Owner of a darting fastball and a Swiss-cheese changeup, Chacin has confounded hitters from coast to coast while rocketing up every prospect hot sheet in the country.
A sinkerball pitcher, Chacin compiled a nearly 2-1 ground ball-to-fly ball ratio in Tulsa this season while inducing 13 double plays, a promising stat for the rarified air of Denver.
With one of the best defensive infields in baseball playing behind him (Stewart, Tulo, Barmes, and the incomparable Todd Helton), their ability to get to ground balls and make plays will set Chacin's mind at ease and allow him to get into a comfort zone quickly.
The Rockies are hoping that Chacin can come in and contribute right away to take pressure off a bullpen that still, somehow, has journeyman right-hander Juan Rincon pitching important innings late in ballgames.
Yes, the same Juan Rincon who owns of a 5.58 ERA over his last four seasons in the big leagues.
Changes needed to be made, especially with the unfortunate news that Manny Corpas will need to undergo elbow surgery which could possibly end his 2009 campaign.
Which is why, in addition to adding Chacin to the Major League roster, Dealin' Dan O'Dowd finally threw his name into the contender ring, trading promising pitching prospect Conor Graham to the Cleveland Indians for solid setup man Rafael Betancourt.
Betancourt, just two years removed from a season in which he was the proud papa of a 1.47 ERA which earned him the distinction as one of the best setup men in all of baseball, has bounced back from an incorrigible 2008 which saw his ERA balloon to over five.
He sat out for a full month with a right groin strain, but has since been activated and thriving with the Indians.

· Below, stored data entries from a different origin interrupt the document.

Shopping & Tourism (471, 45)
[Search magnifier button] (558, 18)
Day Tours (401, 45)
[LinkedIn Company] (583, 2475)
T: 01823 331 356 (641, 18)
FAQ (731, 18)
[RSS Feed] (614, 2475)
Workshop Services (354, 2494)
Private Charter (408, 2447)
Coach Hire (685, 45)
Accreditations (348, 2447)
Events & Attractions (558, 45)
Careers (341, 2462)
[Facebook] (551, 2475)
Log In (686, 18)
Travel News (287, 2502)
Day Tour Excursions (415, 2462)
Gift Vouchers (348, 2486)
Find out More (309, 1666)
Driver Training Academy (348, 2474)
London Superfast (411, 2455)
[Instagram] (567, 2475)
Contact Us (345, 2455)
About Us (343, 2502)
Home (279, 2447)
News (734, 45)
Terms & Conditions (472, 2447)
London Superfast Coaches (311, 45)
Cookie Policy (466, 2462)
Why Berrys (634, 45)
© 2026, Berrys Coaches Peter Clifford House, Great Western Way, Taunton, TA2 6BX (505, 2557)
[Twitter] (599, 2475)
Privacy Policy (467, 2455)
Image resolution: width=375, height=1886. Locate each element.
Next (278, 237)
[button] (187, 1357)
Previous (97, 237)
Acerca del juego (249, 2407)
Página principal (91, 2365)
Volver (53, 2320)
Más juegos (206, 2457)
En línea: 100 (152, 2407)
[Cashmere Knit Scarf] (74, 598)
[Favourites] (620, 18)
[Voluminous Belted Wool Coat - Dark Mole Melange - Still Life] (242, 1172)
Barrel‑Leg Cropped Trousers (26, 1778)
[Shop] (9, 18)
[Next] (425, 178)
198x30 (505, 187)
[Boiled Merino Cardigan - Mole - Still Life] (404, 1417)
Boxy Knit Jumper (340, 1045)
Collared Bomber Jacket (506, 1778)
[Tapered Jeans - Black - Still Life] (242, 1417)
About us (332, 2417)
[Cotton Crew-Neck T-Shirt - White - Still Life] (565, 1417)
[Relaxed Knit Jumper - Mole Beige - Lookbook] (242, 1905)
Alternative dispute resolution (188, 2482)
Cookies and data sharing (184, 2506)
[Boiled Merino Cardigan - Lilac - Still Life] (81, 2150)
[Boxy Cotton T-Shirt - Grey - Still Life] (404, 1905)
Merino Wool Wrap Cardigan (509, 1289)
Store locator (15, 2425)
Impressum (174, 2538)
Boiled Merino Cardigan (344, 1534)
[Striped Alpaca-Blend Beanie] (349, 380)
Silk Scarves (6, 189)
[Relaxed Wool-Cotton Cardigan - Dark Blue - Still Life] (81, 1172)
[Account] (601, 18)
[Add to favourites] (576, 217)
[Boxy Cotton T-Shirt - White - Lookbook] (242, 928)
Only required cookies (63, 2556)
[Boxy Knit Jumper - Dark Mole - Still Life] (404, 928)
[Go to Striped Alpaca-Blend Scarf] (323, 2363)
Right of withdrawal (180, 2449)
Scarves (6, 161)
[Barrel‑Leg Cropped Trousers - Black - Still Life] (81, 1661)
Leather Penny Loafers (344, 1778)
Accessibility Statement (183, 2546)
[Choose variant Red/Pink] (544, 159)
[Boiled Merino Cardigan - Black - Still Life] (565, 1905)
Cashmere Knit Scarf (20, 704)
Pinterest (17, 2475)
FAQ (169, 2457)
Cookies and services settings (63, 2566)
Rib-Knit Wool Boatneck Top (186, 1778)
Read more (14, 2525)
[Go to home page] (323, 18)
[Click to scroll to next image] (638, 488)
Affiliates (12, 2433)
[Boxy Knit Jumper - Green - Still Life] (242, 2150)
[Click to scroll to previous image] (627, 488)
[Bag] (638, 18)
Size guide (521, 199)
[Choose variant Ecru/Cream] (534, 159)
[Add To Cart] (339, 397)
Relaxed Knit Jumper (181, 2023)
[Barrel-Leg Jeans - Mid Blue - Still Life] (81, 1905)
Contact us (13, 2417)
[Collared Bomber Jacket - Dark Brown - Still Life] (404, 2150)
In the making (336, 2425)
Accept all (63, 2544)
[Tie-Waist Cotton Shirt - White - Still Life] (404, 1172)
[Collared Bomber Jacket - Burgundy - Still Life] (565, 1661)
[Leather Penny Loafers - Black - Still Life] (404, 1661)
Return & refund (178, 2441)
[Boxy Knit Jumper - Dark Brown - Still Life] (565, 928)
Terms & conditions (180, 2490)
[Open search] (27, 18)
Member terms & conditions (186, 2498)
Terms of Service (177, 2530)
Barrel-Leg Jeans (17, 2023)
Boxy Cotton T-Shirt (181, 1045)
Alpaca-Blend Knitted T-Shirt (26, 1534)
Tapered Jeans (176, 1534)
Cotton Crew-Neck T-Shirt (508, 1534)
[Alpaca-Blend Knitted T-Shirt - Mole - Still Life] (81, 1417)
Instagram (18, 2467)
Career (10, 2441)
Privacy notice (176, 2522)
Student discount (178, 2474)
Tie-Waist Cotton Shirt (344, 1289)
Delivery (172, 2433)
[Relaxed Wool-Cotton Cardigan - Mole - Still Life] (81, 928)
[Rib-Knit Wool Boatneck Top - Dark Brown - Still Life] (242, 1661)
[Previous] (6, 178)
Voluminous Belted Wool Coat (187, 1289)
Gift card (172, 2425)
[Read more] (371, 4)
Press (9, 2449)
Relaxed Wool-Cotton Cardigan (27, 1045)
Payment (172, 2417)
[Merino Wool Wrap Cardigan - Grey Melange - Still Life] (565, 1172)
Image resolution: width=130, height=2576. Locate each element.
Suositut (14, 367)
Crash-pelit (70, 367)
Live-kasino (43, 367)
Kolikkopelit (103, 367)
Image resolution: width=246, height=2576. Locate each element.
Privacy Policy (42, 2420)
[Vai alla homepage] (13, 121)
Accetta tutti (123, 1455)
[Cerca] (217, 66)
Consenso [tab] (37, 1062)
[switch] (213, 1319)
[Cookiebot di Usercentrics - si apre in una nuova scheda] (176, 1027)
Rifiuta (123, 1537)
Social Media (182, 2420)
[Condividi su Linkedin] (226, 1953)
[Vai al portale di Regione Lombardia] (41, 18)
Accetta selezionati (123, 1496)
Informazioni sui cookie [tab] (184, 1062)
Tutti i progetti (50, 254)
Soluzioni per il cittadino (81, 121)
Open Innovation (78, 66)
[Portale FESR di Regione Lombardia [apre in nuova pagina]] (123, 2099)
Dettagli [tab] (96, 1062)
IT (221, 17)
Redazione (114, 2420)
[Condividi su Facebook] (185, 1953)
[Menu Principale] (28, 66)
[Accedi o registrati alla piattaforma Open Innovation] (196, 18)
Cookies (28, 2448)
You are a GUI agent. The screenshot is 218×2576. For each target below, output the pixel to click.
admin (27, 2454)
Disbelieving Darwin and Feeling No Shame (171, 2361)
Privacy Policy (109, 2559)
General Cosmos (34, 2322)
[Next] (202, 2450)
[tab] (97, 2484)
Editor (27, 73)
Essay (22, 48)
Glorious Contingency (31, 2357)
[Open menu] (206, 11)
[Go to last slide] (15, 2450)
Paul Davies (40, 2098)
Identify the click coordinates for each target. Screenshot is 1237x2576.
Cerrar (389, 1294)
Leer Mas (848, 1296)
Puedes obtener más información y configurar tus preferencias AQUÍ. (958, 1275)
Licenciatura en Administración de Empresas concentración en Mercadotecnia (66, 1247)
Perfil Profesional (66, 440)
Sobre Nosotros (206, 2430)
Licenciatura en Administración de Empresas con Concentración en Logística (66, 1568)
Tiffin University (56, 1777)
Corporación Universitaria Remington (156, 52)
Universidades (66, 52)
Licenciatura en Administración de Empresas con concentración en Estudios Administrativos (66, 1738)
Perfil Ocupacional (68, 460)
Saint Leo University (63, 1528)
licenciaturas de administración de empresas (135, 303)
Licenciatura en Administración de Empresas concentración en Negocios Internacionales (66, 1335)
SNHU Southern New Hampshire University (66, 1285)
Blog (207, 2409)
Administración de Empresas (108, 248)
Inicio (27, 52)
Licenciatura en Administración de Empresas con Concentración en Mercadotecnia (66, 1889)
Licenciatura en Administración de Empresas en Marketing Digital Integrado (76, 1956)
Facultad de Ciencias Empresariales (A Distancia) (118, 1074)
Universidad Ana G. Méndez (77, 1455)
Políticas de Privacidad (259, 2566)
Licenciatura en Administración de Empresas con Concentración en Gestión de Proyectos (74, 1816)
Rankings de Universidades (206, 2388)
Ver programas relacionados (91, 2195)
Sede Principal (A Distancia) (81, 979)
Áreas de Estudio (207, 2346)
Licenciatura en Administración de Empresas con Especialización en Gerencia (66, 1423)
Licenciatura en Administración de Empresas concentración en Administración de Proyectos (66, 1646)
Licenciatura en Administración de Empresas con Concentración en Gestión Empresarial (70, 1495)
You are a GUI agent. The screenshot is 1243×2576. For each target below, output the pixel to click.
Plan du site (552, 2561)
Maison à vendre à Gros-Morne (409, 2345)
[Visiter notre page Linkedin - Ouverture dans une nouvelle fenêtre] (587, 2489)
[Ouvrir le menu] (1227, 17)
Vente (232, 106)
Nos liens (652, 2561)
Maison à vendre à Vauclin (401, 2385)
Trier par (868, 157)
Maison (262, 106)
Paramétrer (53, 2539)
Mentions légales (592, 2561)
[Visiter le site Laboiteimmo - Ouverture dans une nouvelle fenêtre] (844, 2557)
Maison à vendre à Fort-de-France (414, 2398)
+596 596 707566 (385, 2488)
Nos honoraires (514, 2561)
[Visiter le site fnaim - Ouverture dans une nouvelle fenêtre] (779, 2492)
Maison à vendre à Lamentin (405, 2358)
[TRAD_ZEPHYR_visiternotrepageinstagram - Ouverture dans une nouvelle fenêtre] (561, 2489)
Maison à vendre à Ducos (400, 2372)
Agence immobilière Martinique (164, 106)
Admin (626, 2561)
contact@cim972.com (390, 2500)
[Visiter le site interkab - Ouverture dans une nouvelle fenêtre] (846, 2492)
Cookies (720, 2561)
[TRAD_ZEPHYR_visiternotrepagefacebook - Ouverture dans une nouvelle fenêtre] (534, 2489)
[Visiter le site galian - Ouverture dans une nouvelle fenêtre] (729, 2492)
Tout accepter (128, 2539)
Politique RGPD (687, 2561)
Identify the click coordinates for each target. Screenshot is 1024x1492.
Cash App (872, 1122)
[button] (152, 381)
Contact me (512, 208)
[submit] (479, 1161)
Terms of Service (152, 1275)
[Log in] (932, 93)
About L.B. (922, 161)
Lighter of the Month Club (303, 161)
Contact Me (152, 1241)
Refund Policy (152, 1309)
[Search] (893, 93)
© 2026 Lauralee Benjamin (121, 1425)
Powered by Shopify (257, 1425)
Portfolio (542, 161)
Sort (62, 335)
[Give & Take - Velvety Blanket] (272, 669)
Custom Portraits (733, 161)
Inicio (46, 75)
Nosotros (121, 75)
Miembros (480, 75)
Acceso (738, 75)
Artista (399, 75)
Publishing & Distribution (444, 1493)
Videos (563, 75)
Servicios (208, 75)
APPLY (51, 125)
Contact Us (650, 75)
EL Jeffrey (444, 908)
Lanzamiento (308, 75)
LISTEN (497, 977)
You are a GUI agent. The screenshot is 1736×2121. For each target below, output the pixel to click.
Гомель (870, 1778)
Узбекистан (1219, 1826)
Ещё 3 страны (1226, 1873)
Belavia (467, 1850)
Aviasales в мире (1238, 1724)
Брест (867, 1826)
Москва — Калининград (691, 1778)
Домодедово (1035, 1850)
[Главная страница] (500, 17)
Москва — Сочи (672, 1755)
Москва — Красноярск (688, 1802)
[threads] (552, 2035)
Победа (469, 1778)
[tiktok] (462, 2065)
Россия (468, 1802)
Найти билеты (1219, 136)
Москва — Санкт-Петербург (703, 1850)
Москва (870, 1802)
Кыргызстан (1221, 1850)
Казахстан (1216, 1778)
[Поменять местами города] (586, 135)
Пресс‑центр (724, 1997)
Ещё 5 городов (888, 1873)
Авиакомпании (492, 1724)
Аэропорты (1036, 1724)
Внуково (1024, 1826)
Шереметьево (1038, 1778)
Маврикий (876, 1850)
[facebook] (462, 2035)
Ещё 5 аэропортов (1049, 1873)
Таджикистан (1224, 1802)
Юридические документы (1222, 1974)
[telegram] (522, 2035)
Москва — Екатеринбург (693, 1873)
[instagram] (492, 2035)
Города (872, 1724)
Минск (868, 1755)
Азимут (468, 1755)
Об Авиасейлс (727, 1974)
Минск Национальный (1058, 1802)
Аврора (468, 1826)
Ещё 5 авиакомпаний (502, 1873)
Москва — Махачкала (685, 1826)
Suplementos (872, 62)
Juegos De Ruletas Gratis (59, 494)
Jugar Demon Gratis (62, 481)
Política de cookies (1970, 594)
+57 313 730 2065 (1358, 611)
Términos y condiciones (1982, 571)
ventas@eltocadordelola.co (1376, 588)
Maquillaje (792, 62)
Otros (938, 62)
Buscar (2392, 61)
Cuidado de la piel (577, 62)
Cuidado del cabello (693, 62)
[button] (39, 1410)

With the full month off, and only 30 2/3 innings under his belt in 2009, it means he should be rested and ready for the playoff push.
Now I must say this with many reservations, but kudos to Dealin' Dan for realizing that this team has the opportunity to rock the boat in the ocean of usual suspects in the National League playoff race.
This team has the talent to not only hang around until September, but with the additions of Chacin and Betancourt to shore up the team's only glaring weakness, the Rockies are built to compete with the LA's and St. Louis's of the world.
Their first test begins Friday as the San Francisco Giants come to the Mile High City to face the Wild-Card leading Colorado Rockies in a three-game set, and Coors Field is sure to rocking like it was 2007 all over again.